**Énoncé:**
Donnez, s'il vous plaît, la suite de l'entretien sur Arnaud Beltrame, après sa dernière phrase.

=== Extrait du texte ===

Après la parution de mai à novembre 2018, de plusieurs ouvrages concernant le colonel Beltrame, il a semblé opportun au prêtre le plus proche du héros sur les deux dernières années, d’offrir un témoignage plus précis que ce qui a été publié. Ces éléments complètent les témoignages, l’homélie des funérailles et à l’entretien publiés en mars et juin et octobre 2018. Le père Jean-Baptiste, chanoine régulier de l’abbaye de Lagrasse, répond en exclusivité au Salon Beige à plusieurs questions posées par des journalistes et historiens.
Dans quelles circonstances avez-vous rencontré Arnaud Beltrame pour la première fois, quand et à combien de reprises ?
C’est au hasard d’une rencontre le 27 août 2016, lors d’une visite de notre abbaye Sainte-Marie de Lagrasse (Aude), Monument Historique, que je fais connaissance avec le lieutenant-colonel Arnaud Beltrame et Marielle, avec laquelle il vient juste de se marier civilement. Nous sympathisons très vite. Quelques temps plus tard, ils m’ont demandé de les préparer au mariage religieux que je devais célébrer près de Vannes le 9 juin 2018. Nous avons donc passé de nombreuses heures à travailler les fondamentaux de la vie conjugale, évoquant ses aspects intellectuels, affectifs et spirituels, sur près de 2 ans. Nous finalisions leur dossier canonique de mariage et préparions le livret de messe. Nous nous sommes vus une dizaine de fois pour la préparation au mariage, et quelques fois en dehors. En particulier je me souviens d’un repas le 7 novembre 2016 où Arnaud m’avait invité au restaurant à Paris pour me raconter sa vie qu’il jugeait singulière, et il avait raison ! Les médias l’ont reconstituée en partie.

=== Extrait des données ===

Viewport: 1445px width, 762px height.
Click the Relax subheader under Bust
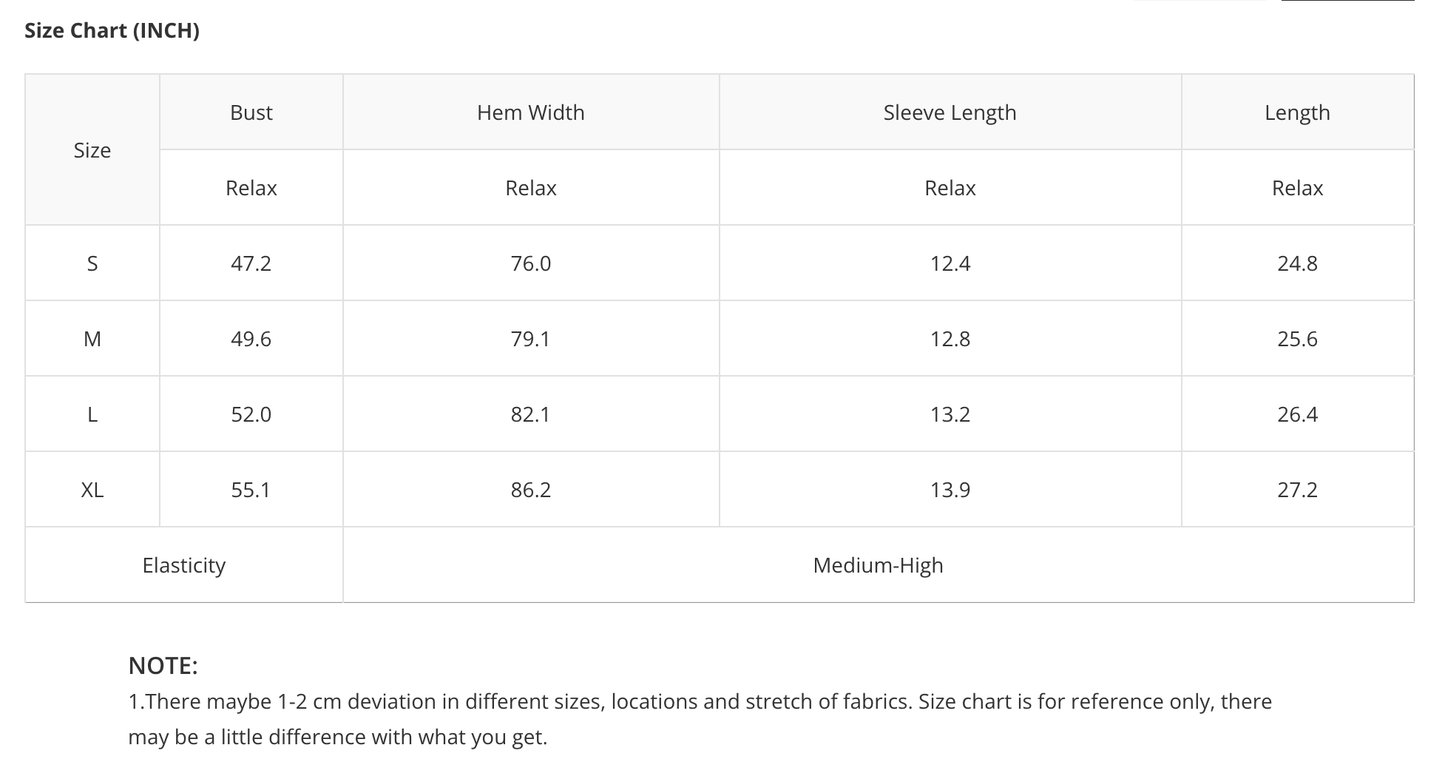point(251,188)
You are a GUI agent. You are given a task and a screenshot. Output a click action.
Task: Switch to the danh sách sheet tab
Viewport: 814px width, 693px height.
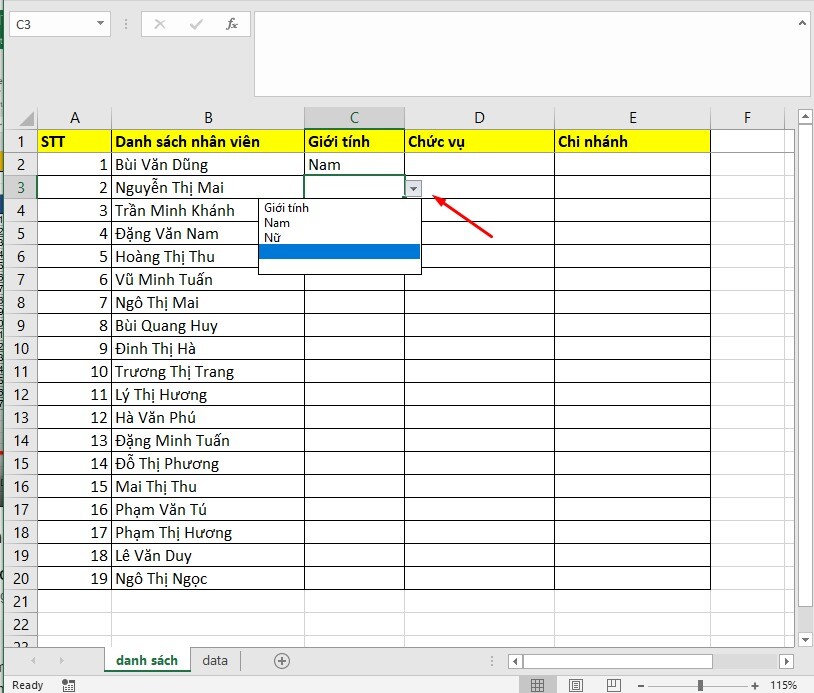147,661

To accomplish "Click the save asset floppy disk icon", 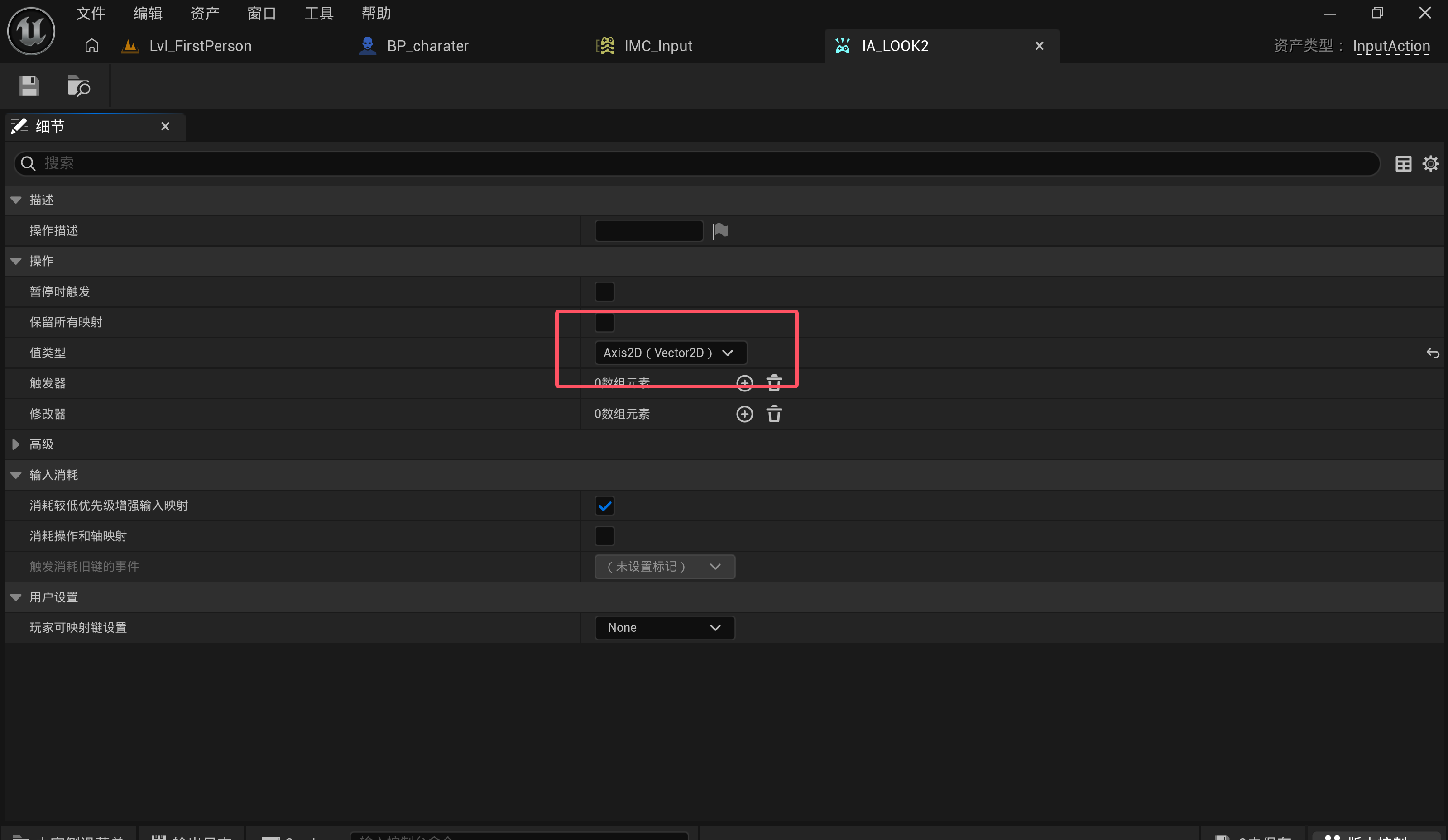I will 29,86.
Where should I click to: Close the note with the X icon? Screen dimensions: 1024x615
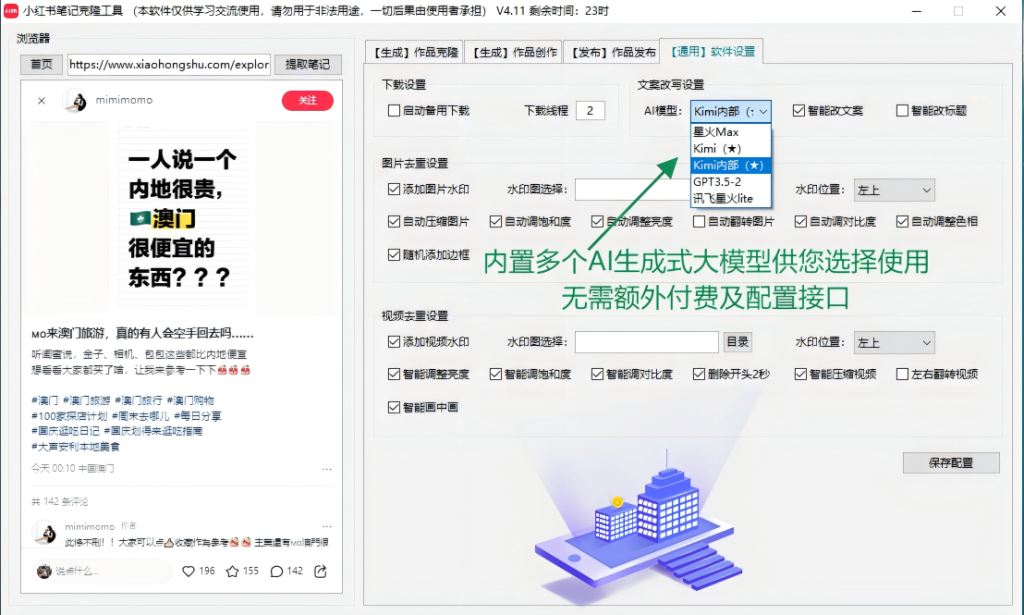41,101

===

**Résultat attendu:**
Comment l’avez-vous jugé : qualités d’homme, de gendarme, de chrétien ?
Il m’est vite apparu comme un homme hors du commun : gendarme d’élite, haut gradé, chrétien converti, intelligent, sportif, volubile et entraînant. Marielle et lui venaient chaque mois à des rencontres de couples à Narbonne ou à l’abbaye de Lagrasse. Arnaud était marquant par sa vivacité, sa joie contagieuse et le témoignage épanoui de sa foi retrouvée.
Son courage, ses talents et ses inévitables limites militaires ont reçu de nombreux témoignages de ses subordonnés et supérieurs. Passionné par la gendarmerie, fier de son passage à l’EPIGN, il avait une passion pour la France, sa grandeur, son histoire, ses racines chrétiennes qu’il a redécouvertes avec sa conversion.
Né dans une famille peu pratiquante, il a vécu en effet un authentique retour à Dieu et à l’Église vers 2007, à près de 33 ans. Il reçoit la première communion et la confirmation après 2 ans de catéchuménat, en avril 2009, à Rueil Malmaison (Hauts de Seine).
Après un pèlerinage à Sainte-Anne-d’Auray en 2015, où il demande à la Vierge Marie de rencontrer la femme de sa vie, il se lie avec Marielle, dont la foi est profonde et discrète. Les fiançailles sont célébrées à l’abbaye bretonne de Timadeuc à Pâques 2016. Il a suivi avec moi une préparation au mariage exigeante de près de 50h, à Paris et Lagrasse, avec un sérieux qui force mon admiration.
Sa déclaration d’intention pour le mariage catholique que je devais célébrer le 9 juin 2018 à Trédion près de Vannes est admirable. Ce texte, écrit seulement trois jours avant l’attentat, témoigne de son engagement indissoluble envers Marielle et prouve son adhésion inconditionnelle et fervente à toute la foi catholique et à sa tradition. Il y prie en particulier Notre Dame avec gratitude, il demande l’aide de saint Michel et prend saint Joseph pour modèle.
Bénissant sa maison le 16 décembre 2017, j’avais remarqué la décoration manifestant sa foi et sa passion pour l’histoire et la gendarmerie. Mais plus encore, il était admirable qu’ils aient réservé une pièce pour en faire un oratoire. Nous y avons prié tous les trois…
Il me semble qu’il a risqué sa vie pour que s’arrête la mort. La croyance du djihadiste lui ordonnait de tuer. La foi chrétienne d’Arnaud l’invitait à sauver, en offrant sa vie s’il le fallait.
Avez-vous eu l’impression d’être en face de quelqu’un d’exceptionnel ?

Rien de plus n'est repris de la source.